> **Exercise details**
Count the lines below that contain the word "will", treating uppercase and lowercase letters as different. Give only the number.

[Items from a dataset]

========================================================================

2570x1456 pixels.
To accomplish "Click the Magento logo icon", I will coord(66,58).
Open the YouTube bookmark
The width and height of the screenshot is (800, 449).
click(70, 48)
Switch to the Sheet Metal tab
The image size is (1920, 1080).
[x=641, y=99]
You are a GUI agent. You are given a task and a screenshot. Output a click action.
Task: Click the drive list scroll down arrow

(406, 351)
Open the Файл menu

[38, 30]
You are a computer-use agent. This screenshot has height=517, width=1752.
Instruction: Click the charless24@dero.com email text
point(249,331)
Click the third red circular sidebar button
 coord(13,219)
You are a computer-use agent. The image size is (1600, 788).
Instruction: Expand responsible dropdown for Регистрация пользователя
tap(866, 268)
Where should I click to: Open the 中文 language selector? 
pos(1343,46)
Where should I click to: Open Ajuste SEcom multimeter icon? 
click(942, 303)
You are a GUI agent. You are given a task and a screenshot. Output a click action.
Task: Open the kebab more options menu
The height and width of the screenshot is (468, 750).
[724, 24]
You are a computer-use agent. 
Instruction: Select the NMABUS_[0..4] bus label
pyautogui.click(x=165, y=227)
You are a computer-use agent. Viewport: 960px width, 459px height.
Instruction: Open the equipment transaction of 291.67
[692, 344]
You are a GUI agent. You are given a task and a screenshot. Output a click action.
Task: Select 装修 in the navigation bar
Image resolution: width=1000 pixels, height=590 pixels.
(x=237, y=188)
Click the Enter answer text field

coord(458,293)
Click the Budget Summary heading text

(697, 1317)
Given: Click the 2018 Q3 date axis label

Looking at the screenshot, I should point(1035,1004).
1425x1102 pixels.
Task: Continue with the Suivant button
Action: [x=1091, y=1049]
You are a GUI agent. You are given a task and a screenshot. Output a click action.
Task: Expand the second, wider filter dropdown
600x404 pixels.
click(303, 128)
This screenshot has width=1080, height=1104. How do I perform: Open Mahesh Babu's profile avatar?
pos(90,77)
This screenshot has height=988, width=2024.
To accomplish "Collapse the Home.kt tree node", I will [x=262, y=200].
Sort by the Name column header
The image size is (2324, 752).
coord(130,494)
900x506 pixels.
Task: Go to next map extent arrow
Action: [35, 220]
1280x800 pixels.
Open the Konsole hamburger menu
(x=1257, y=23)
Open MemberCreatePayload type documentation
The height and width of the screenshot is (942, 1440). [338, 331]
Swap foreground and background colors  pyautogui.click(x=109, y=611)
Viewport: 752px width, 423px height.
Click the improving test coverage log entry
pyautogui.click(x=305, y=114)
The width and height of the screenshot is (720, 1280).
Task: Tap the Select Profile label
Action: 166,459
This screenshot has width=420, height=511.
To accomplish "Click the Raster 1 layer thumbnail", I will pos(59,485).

========================================================================

> **Output for this task**
3